Der Brand in einem Mehrfamilienhaus in der Stadt Solothurn vom frühen Montagmorgen hat ein weiteres Todesopfer gefordert. Ein eritreisches Kind im Schulalter, welches beim Brand schwer verletzt wurde, ist seinen Verletzungen erlegen.
Die Zahl der Todesopfer nach dem Brand vom Montag in einem Mehrfamilienhaus in der Stadt Solothurn erhöht sich auf sieben. (Bild: Keystone/ALEXANDRA WEY)

Die Zahl der Todesopfer nach dem Brand vom Montag in einem Mehrfamilienhaus in der Stadt Solothurn erhöht sich auf sieben. (Bild: Keystone/ALEXANDRA WEY)

(sda)

Damit erhöht sich die Zahl der Todesopfer auf sieben. Zwei weitere Kinder befinden sich nach wie vor im Spital. Eines davon ist schwer und eines mittelschwer verletzt, wie die Solothurner Kantonspolizei am Mittwoch mitteilte.

Alle sieben Verstorbenen sind Angehörige einer vier- beziehungsweise fünfköpfigen Familie und stammen ursprünglich aus Eritrea und Äthiopien. Sie bewohnten im Brandobjekt je eine Wohnung. Es handelt sich um vier erwachsene Personen im Alter zwischen 27 und 33 Jahren, ein Kleinkind sowie um zwei Kinder im Schulalter.

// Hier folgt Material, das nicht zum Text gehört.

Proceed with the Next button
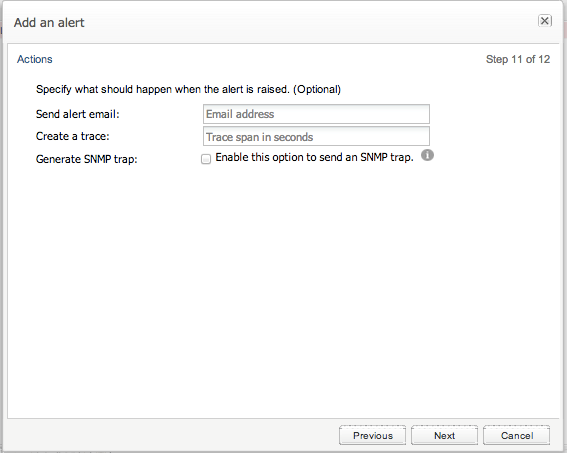This screenshot has width=567, height=453. click(x=444, y=435)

Unsachgemässer Umgang mit einer Zigarette führte gemäss Polizei zum Brand in dem Mehrfamilienhaus. Das Feuer entstand in einem unteren Stockwerk und entwickelte starken Rauch. Dieser breitete sich im ganzen Gebäude aus. Der Brand zerstörte das Erdgeschoss komplett.

Jene Person, die den Brand vermutlich ausgelöst hatte, wurde mittlerweile aus dem Polizeigewahrsam entlassen. Es lägen keine Haftgründe vor, sagte Cony Zubler, Sprecherin der Staatsanwaltschaft Solothurn, dem Regionalsender Tele M1.

Die beschuldigte Person habe zugegeben im Bett geraucht zu haben. Dies decke sich mit den derzeitigen Erkenntnissen der Brandermittler. Es bestehe keine Flucht- oder Verdunkelungsgefahr, hiess es. Die Person werde von Fachleuten betreut.

Die Staatsanwaltschaft eröffnete gegen sie eine Strafuntersuchung wegen mehrfacher fahrlässiger Tötung, mehrfacher fahrlässiger Körperverletzung und wegen fahrlässiger Verursachung einer Feuersbrunst.